# [Excerpt]
%%
Today, EFF is releasing Data Driven 2: California Dragnet, a new public records collection and data set that shines light on the massive amount of vehicle surveillance conducted by police in California using automated license plate readers (ALPRs)—and how very little of this surveillance is actually relevant to an active public safety interest. 

Download the Data Driven 2: California Dragnet data set.

In 2019 alone, just 82 agencies collected more than 1 billion license plate scans using ALPRs. Yet, 99.9% of this surveillance data was not actively related to an investigation when it was collected. Nevertheless, law enforcement agencies stockpile this data, often for years, and often share the data with hundreds of agencies around the country.  

This means that law enforcement agencies have built massive databases that document our travel patterns, regardless of whether we're under suspicion. With a few keystrokes, a police officer can generate a list of places a vehicle has been seen, with few safeguards and little oversight.  

EFF's dataset also shows for the first time how some jurisdictions—such as Tiburon and  Sausalito in Northern California, and Beverly Hills and Laguna Beach in Southern California—are scanning drivers at a rate far higher than the statewide mean. In each of those cities, an average vehicle will be scanned by ALPRs every few miles it drives.

Tiburon first installed Vigilant Solutions ALPRs at the town's entrance and exit points and downtown about a decade ago. Today, with just six cameras, it has evolved into a massive surveillance program: on average, a vehicle will be scanned by cops once for every 1.85 miles it drives.  

Tiburon Police stockpile about 7.7-million license plate scans annually, and yet only .01% or 1 in 10,000 of those records were related to a crime or other public safety interest when they were collected. The data is retained for a year. 

ALPRs are a form of location surveillance: the data they collect can reveal our travel patterns and daily routines, the places we visit, and the people with whom we associate. In addition to the civil liberties threat, these data systems also create great security risks, with multiple known breaches of ALPR data and technology occurring over the last few years.
%%
# [Dataset entries]
%%
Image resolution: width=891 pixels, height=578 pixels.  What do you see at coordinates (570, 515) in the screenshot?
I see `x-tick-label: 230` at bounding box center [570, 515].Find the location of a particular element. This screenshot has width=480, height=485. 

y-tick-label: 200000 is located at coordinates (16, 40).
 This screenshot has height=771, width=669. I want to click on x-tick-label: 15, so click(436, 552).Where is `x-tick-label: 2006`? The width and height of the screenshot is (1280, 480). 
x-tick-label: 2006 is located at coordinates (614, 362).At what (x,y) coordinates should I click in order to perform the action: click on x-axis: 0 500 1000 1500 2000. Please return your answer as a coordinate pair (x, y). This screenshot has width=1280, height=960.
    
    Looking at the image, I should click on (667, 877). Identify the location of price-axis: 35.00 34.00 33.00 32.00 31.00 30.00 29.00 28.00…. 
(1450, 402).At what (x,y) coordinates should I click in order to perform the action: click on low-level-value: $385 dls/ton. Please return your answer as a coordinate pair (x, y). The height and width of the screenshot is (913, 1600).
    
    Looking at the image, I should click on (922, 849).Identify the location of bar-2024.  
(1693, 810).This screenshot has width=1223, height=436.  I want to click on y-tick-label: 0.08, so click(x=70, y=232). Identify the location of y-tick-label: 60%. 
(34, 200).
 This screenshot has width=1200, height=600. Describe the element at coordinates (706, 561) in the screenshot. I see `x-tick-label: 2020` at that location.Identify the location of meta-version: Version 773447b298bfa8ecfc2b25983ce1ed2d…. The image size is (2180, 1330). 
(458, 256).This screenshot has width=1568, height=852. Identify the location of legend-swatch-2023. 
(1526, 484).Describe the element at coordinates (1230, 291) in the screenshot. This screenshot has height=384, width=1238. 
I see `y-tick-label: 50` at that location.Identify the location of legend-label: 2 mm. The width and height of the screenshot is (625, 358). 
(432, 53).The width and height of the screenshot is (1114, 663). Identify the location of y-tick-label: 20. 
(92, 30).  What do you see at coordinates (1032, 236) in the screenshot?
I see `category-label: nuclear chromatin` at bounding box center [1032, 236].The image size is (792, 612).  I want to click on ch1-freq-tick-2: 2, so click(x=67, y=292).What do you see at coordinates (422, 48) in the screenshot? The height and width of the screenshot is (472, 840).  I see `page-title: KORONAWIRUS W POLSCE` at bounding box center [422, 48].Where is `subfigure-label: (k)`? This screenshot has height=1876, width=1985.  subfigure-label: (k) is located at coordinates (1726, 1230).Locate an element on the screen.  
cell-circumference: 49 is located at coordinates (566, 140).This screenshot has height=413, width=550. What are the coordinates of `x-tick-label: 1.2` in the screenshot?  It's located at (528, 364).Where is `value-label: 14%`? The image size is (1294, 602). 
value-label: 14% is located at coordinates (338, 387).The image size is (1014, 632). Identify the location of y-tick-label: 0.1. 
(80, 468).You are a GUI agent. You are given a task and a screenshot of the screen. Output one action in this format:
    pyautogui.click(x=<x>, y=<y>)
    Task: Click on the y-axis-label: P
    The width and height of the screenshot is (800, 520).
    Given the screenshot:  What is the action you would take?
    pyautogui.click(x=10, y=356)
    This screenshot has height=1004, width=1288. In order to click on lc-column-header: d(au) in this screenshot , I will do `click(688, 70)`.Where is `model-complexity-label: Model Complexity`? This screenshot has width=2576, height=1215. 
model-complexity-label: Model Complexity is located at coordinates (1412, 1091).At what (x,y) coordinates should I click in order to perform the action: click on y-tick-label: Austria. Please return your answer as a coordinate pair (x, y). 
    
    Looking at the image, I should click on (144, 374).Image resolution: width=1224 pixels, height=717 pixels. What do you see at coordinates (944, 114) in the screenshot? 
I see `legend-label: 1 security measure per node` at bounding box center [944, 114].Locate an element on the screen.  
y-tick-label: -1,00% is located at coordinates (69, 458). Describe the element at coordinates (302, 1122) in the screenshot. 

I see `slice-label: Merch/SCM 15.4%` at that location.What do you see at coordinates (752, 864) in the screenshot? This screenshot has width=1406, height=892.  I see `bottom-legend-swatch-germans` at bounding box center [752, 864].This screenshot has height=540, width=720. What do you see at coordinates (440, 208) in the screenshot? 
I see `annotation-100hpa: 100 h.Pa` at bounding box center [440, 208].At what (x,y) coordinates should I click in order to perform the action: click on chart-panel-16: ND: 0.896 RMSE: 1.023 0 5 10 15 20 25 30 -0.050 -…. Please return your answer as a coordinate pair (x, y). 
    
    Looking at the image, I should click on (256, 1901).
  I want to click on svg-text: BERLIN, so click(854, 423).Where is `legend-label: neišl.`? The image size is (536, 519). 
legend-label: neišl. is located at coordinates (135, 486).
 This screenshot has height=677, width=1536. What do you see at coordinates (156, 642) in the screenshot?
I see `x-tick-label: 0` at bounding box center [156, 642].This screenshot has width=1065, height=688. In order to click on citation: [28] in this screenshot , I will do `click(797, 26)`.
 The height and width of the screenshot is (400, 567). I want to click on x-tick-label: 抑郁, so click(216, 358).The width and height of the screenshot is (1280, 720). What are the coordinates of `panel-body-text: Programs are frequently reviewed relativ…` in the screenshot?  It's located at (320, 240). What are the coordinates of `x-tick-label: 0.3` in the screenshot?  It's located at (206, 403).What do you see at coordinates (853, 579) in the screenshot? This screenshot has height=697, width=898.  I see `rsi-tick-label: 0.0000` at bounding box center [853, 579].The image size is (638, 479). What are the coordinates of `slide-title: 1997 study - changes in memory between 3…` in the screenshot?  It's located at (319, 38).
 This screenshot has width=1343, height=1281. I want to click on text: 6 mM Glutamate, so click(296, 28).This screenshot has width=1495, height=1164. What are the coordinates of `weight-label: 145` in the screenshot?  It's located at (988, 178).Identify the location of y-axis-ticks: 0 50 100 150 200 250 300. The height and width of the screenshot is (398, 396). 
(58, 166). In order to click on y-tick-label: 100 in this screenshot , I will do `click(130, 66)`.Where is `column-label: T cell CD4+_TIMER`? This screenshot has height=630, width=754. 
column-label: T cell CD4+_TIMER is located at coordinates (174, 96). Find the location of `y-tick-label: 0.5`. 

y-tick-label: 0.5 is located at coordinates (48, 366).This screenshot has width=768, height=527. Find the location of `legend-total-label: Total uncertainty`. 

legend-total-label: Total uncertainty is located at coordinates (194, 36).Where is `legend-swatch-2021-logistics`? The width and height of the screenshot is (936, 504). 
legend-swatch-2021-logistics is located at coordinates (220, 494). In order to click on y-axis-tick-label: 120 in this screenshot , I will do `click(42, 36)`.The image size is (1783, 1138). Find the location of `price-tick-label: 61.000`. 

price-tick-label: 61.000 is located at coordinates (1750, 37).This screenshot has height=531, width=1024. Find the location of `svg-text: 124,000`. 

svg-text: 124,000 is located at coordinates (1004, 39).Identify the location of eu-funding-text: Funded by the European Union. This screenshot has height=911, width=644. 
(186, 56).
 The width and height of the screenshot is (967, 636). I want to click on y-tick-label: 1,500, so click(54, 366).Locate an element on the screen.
%%
# [Exercise description]
Reproduce the stretch of the license plate reader excerpt from "Tiburon first installed" through "for a year.", word for word.

# [Your response]
Tiburon first installed Vigilant Solutions ALPRs at the town's entrance and exit points and downtown about a decade ago. Today, with just six cameras, it has evolved into a massive surveillance program: on average, a vehicle will be scanned by cops once for every 1.85 miles it drives.  

Tiburon Police stockpile about 7.7-million license plate scans annually, and yet only .01% or 1 in 10,000 of those records were related to a crime or other public safety interest when they were collected. The data is retained for a year.